Among security professionals and industry leaders, it’s a widespread truism that an organization’s data, assets, and workloads have to be ring-fenced. Making sure that teams only have access to data they immediately need is one of the best ways to ensure a business is safe from accidents, internal sabotage, or ransomware.

Limiting access is critical, as it reduces the range of data and processes available to any one user - the “attack surface.” This means that a single breach has minimal risk of undermining the rest of a business’s data, whether it be through a ransomware package sent in an email or a compromised software supply chain.

Taken to its logical conclusion, this trend has given birth to the “zero-trust” paradigm of organizational security. But what does zero-trust mean? And, looking beyond the technical requirements of zero-trust architecture, what does it mean for your organization's backup and archiving processes?

Designing a zero-trust environment

Zero-trust sees security teams automatically segment their organization’s networks to prevent breaches. To do this, a zero-trust architecture builds a security environment predicated on hyper-granular access privileges that are automatically assigned and reassigned in real time to users.

This degree of automation means that zero-trust delivers enhanced security, while freeing up security teams from having to manually assign or reassign access privileges across an organization’s network. It also reduces the friction and frustration of security procedures for employees, as permission changes can be guaranteed in a matter of minutes.

That’s the technical checklist for zero-trust, but there’s also a major prerequisite all teams should consider before they can even consider moving to automate access privileges. That prerequisite is the question of who should have access to what information in the first place, and why.

It’s a basic question, but it belies a major need that security teams must address before going all-in on automation. An organization needs to take serious time to audit and segment their organization’s various stakeholders, and to review and break down all the categories of data and processes that should be recognized by a zero-trust architecture.

In doing such a review, an extra category of data will also need to be considered: your backups and archived data.

Subjecting backups to zero-trust

Security teams often have to give more generous access to in-progress workflows than they do to backups and archives. This is because live data often requires immediate and uninterrupted access to allow business operations to go ahead, whereas access to backup and archive data is far less time-sensitive.

However, it’s not only more viable to be stricter with backup and archive data - I take the view that organizations should always try to maximally limit access to such data. This isn’t just because of the sensitivity of many backup and archival records - think financial information, client details, or past projects - but also because preserving this data is essential for business continuity.

Ultimately, all systems are fallible. There will always be a non-zero risk that your zero-trust architecture will succumb to security risks, or you’ll suffer some accident or incident that will destroy your live environment and data. In that case, you’ll need to use backup and archival data to minimize operational downtime and get your team back to doing productive work.

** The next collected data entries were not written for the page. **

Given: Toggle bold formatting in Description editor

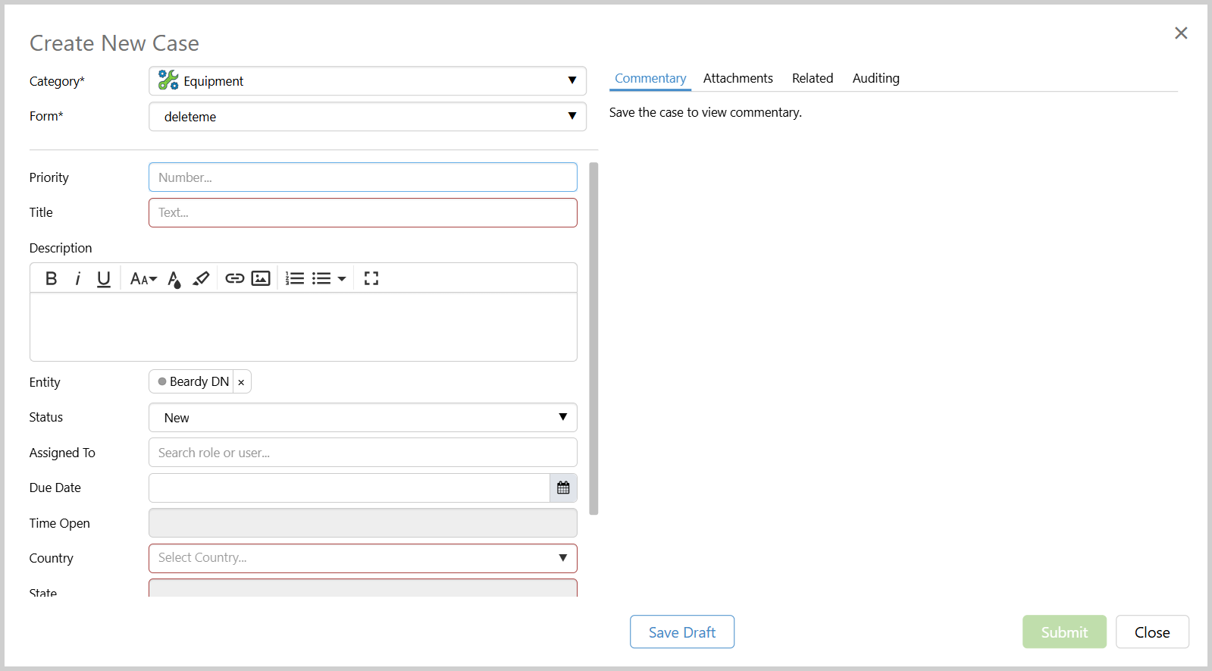Looking at the screenshot, I should pyautogui.click(x=51, y=278).
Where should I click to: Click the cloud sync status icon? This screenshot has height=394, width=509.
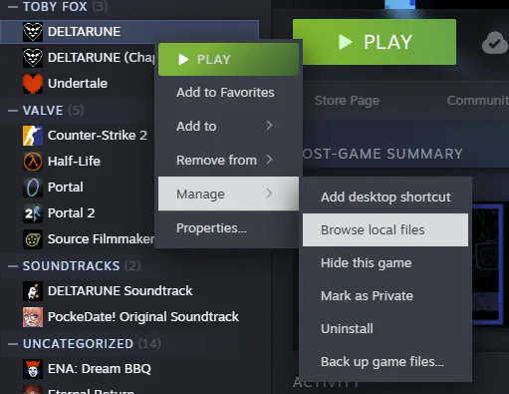[x=495, y=43]
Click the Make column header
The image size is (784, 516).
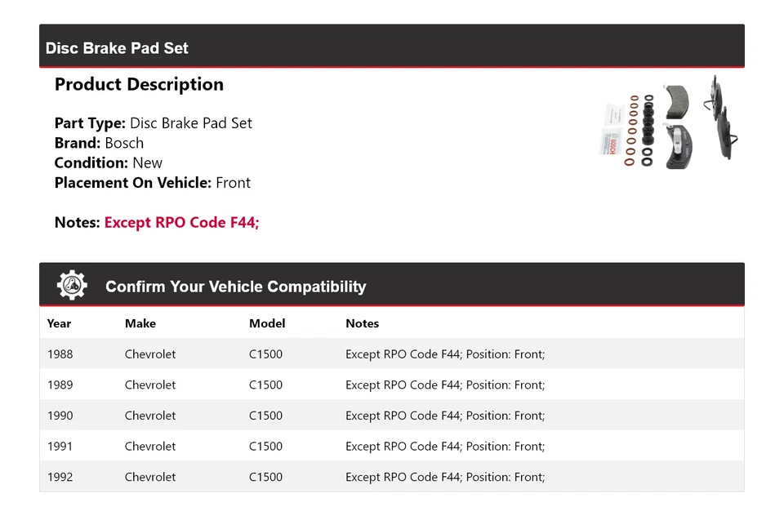tap(140, 323)
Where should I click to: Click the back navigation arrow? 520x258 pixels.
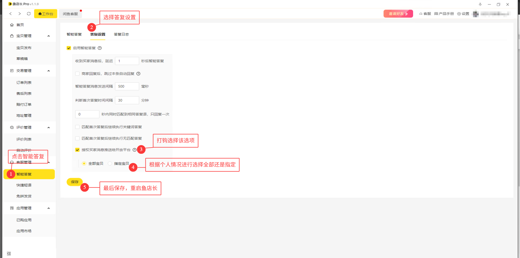click(11, 14)

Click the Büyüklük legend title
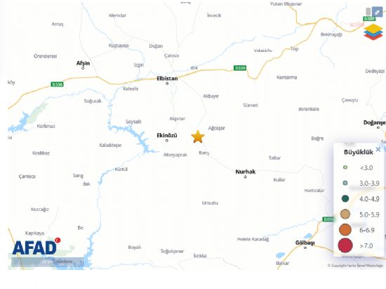point(359,152)
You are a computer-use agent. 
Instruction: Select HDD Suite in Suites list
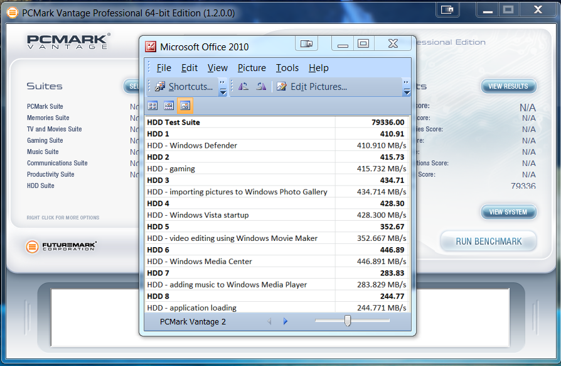pyautogui.click(x=41, y=186)
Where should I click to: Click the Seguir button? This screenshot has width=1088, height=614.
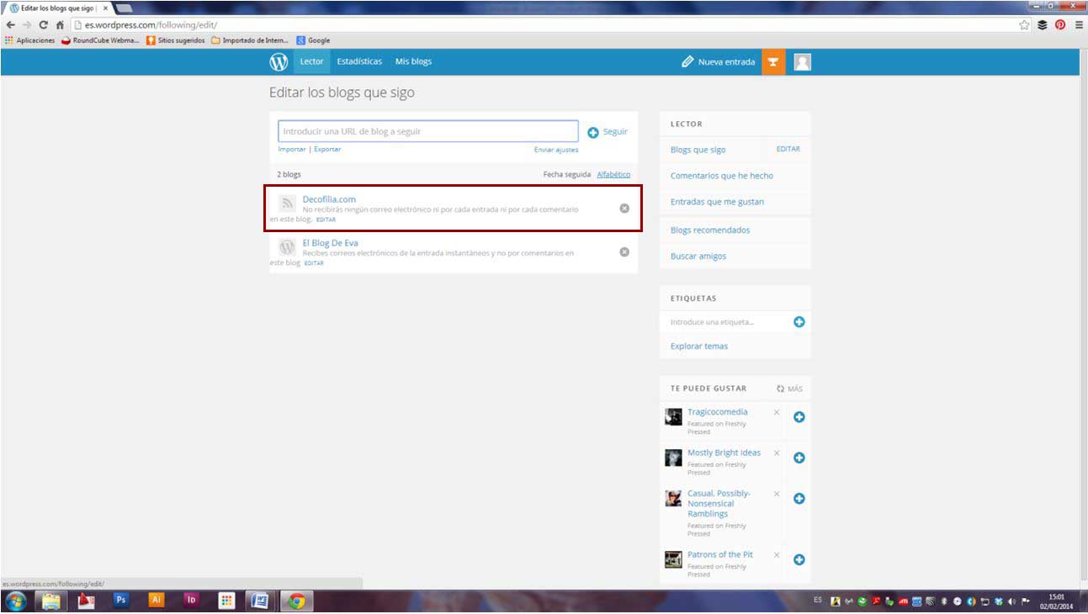608,132
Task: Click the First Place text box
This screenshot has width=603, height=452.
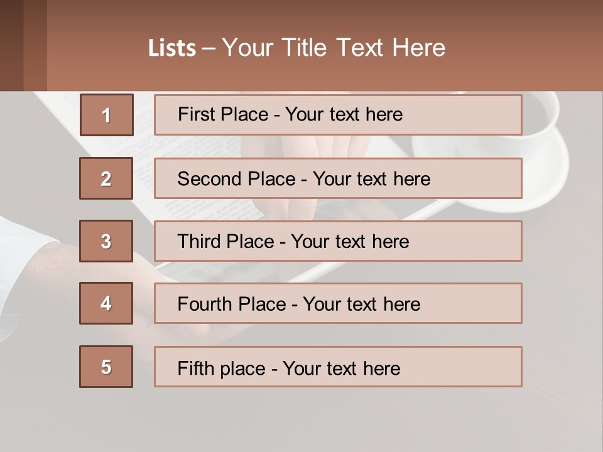Action: [338, 115]
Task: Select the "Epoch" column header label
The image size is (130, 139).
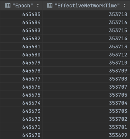Action: tap(23, 5)
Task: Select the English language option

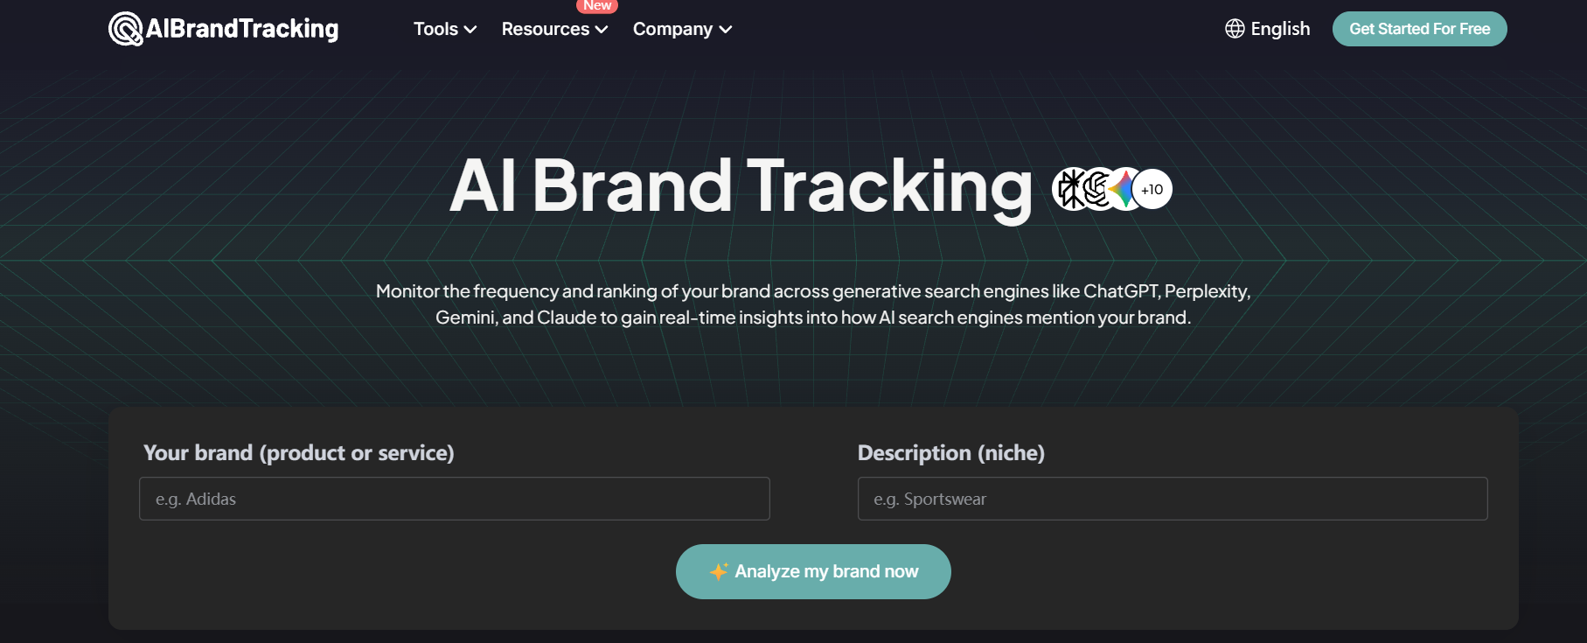Action: 1280,29
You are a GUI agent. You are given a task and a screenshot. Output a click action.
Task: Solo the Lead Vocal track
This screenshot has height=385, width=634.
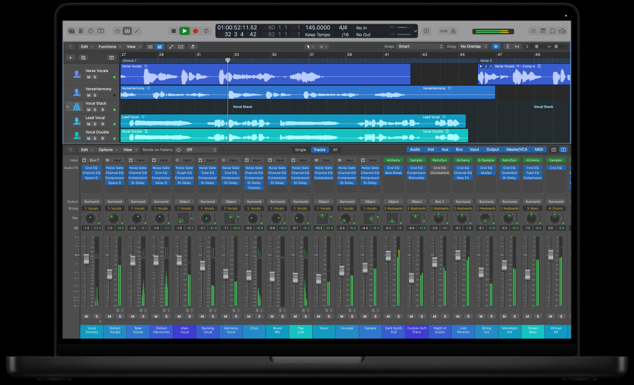point(94,124)
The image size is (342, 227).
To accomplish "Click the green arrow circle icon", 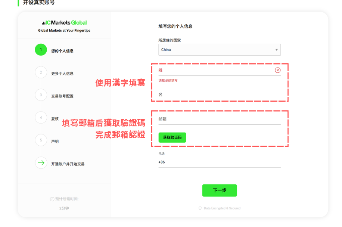I will tap(41, 163).
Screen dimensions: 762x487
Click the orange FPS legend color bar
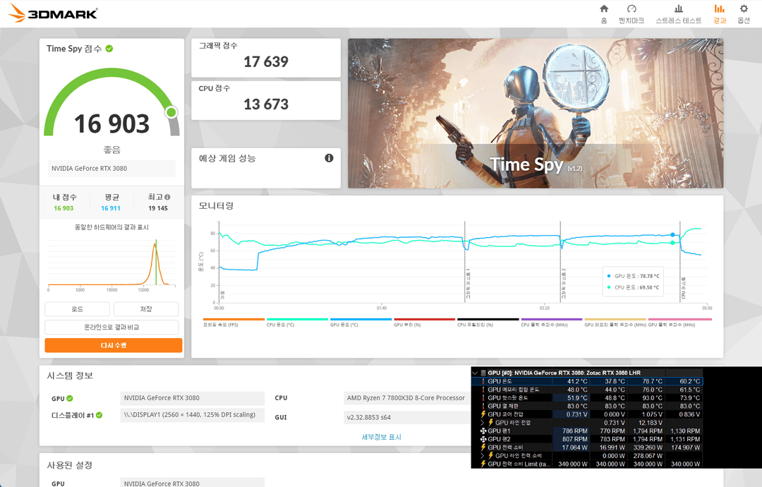click(x=233, y=320)
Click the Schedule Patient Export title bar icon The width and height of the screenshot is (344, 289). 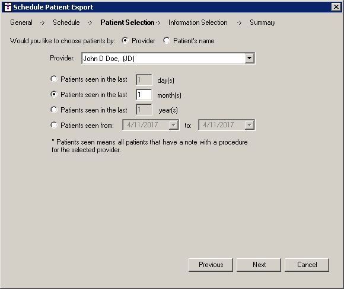[8, 7]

Treating storage as zero-trust’s final contingency

Because of this, the solution you choose for backup and archival storage should not be an afterthought but treated as a pivotal part of your contingency planning. If everything else in your security and operational ecosystem fails, you need confidence that your backup solution is air-gapped and insulated so you can use it to bring your teams back from the brink.

In practice, what does that mean? Alongside subjecting your backups to the most rigorous and exclusive level of restrictions possible in your zero-trust architecture, you should also ensure that you keep multiple backups, with some of those not even be accessible by any of your operational teams. In practice, you should put this in place via the “3-2-1” rule: keeping at least three backups across at least two different mediums, with at least one kept off-site.

However, even this approach can be vulnerable to sabotage, disruption, or accidents. That’s why you should also ensure that your backup solution is immutable: that is, nobody is able to alter or delete it within an assigned timeframe. Immutability prevents anyone from being able to delete or encrypt data, thereby allowing immutable backups to serve as a final contingency to restore your data if all else fails.

In short: zero-trust architecture is an excellent way to maximize the security of existing workloads, and to ensure backups are also kept confidential and safe. But for the ultimate purpose of business continuity, a zero-trust architecture needs data storage that’s air-gapped from a business's day-to-day activities and immutable. Only with this final defensive line can you guarantee operational continuity and security, zero-trust or not.